"""
Data Manager for Lark Base
High-level data operations including batch processing, data synchronization,
and transformation utilities.
"""
import logging
from typing import Any, Dict, List, Optional, Callable
from datetime import datetime, timezone
from concurrent.futures import ThreadPoolExecutor, as_completed
from lark_client import LarkBaseClient, LarkConfig
logger = logging.getLogger(__name__)
class DataManager:
"""
High-level data manager for Lark Base operations.
Provides utilities for batch operations, data synchronization,
and transformation operations.
"""
def __init__(self, client: LarkBaseClient):
"""
Initialize data manager.
Args:
client: LarkBaseClient instance
"""
self.client = client
logger.info("Initialized DataManager")
# Batch Operations
def batch_upsert_records(
self,
app_token: str,
table_id: str,
records: List[Dict[str, Any]],
key_field: str,
batch_size: int = 500
) -> Dict[str, int]:
"""
Upsert (update or insert) records based on a key field.
Args:
app_token: Base (app) token
table_id: Table ID
records: List of record dictionaries
key_field: Field name to use as unique identifier
batch_size: Number of records per batch
Returns:
Dictionary with counts of created and updated records
"""
logger.info(f"Starting upsert of {len(records)} records")
# Get existing records
existing_records = self.client.get_all_records(
app_token=app_token,
table_id=table_id,
field_names=[key_field]
)
# Build lookup map
existing_map = {}
for record in existing_records:
key_value = record['fields'].get(key_field)
if key_value:
existing_map[key_value] = record['record_id']
# Separate into creates and updates
to_create = []
to_update = []
for record in records:
key_value = record.get(key_field)
if not key_value:
logger.warning(f"Record missing key field '{key_field}', skipping")
continue
if key_value in existing_map:
to_update.append({
'record_id': existing_map[key_value],
'fields': record
})
else:
to_create.append(record)
# Process creates in batches
created_count = 0
for i in range(0, len(to_create), batch_size):
batch = to_create[i:i + batch_size]
self.client.batch_create_records(app_token, table_id, batch)
created_count += len(batch)
logger.info(f"Created batch: {created_count}/{len(to_create)}")
# Process updates in batches
updated_count = 0
for i in range(0, len(to_update), batch_size):
batch = to_update[i:i + batch_size]
self.client.batch_update_records(app_token, table_id, batch)

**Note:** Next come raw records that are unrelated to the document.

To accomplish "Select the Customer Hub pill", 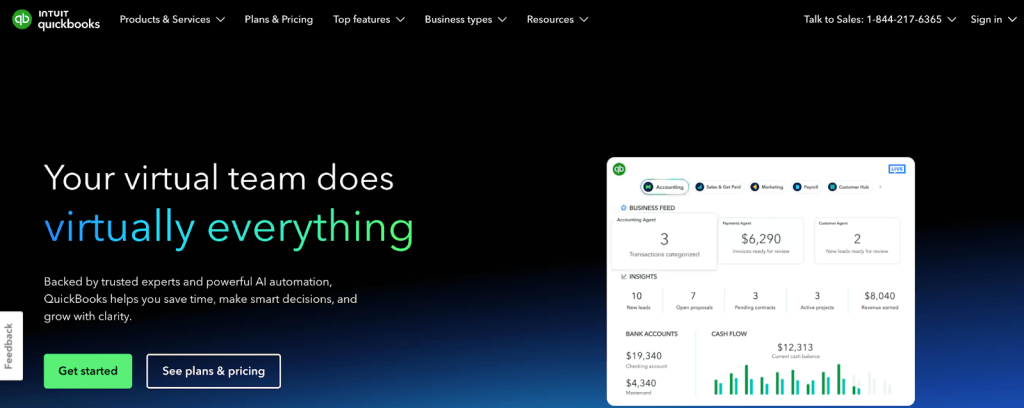I will tap(848, 187).
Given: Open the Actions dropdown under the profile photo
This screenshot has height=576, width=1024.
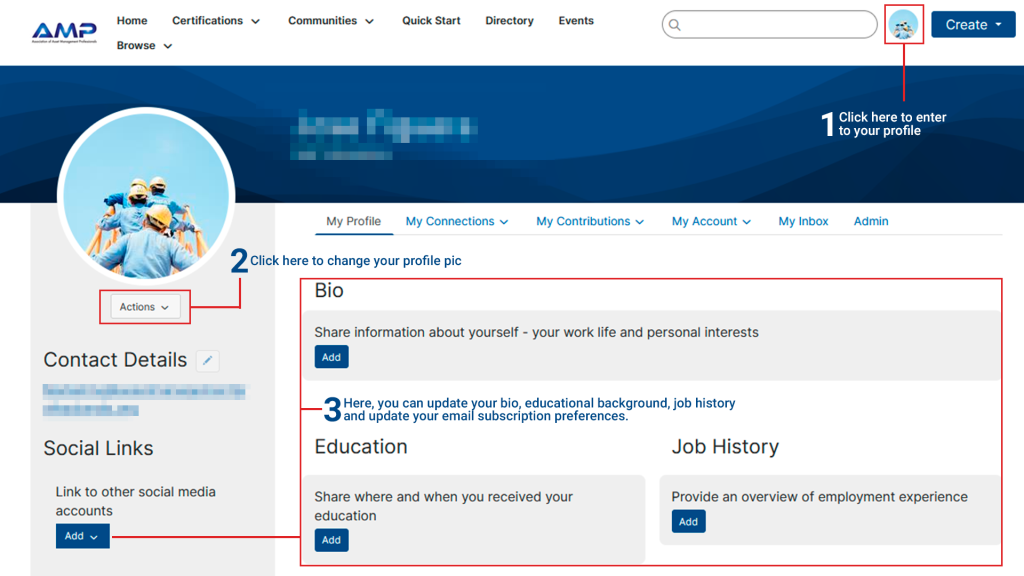Looking at the screenshot, I should click(144, 307).
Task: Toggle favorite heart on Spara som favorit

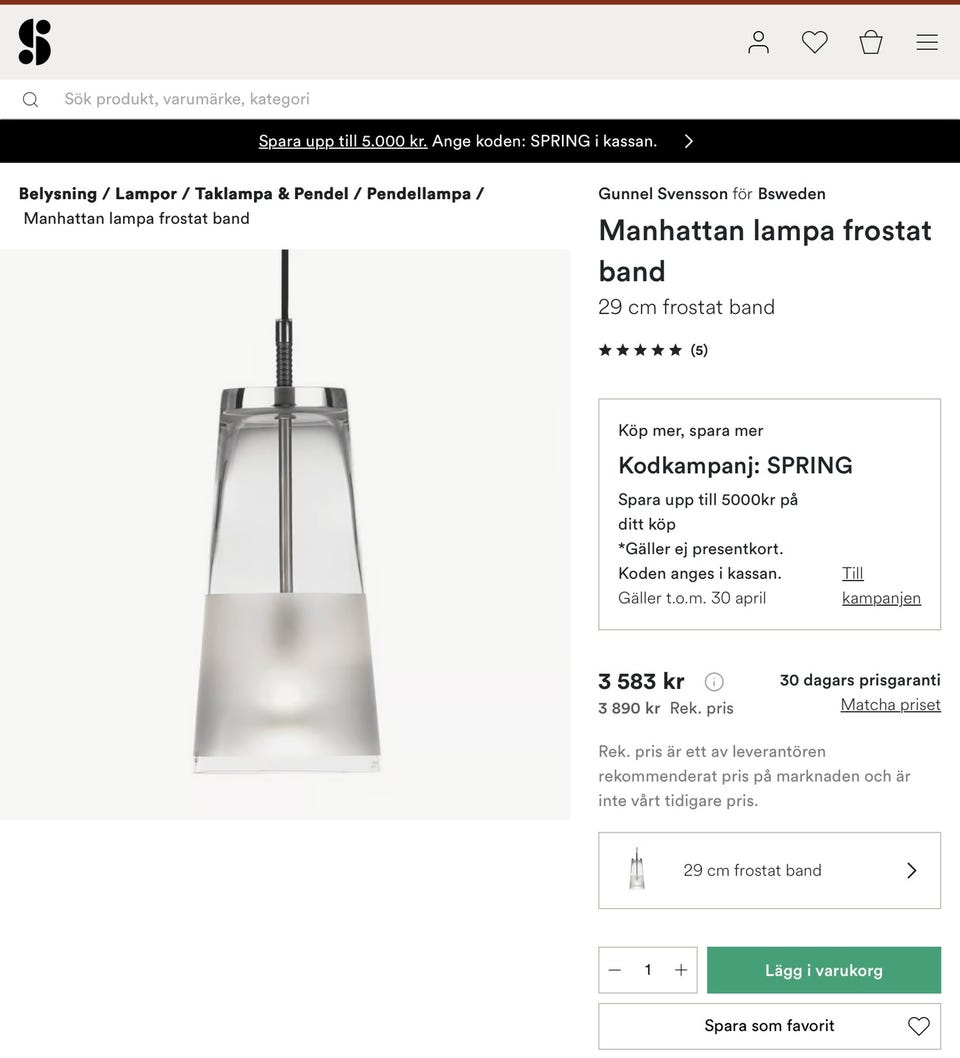Action: pyautogui.click(x=918, y=1025)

updated_count += len(batch)
logger.info(f"Updated batch: {updated_count}/{len(to_update)}")
result = {
'created': created_count,
'updated': updated_count,
'total': created_count + updated_count
}
logger.info(f"Upsert completed: {result}")
return result
def sync_data_incremental(
self,
app_token: str,
table_id: str,
data_source: Callable[[], List[Dict[str, Any]]],
key_field: str,
timestamp_field: str = 'updated_at',
last_sync_time: Optional[datetime] = None
) -> Dict[str, Any]:
"""
Incrementally sync data from an external source.
Args:
app_token: Base (app) token
table_id: Table ID
data_source: Callable that returns list of records
key_field: Field name to use as unique identifier
timestamp_field: Field name containing last update timestamp
last_sync_time: Only sync records updated after this time
Returns:
Sync statistics
"""
logger.info(f"Starting incremental sync from {last_sync_time}")
# Fetch data from source
source_records = data_source()
logger.info(f"Fetched {len(source_records)} records from source")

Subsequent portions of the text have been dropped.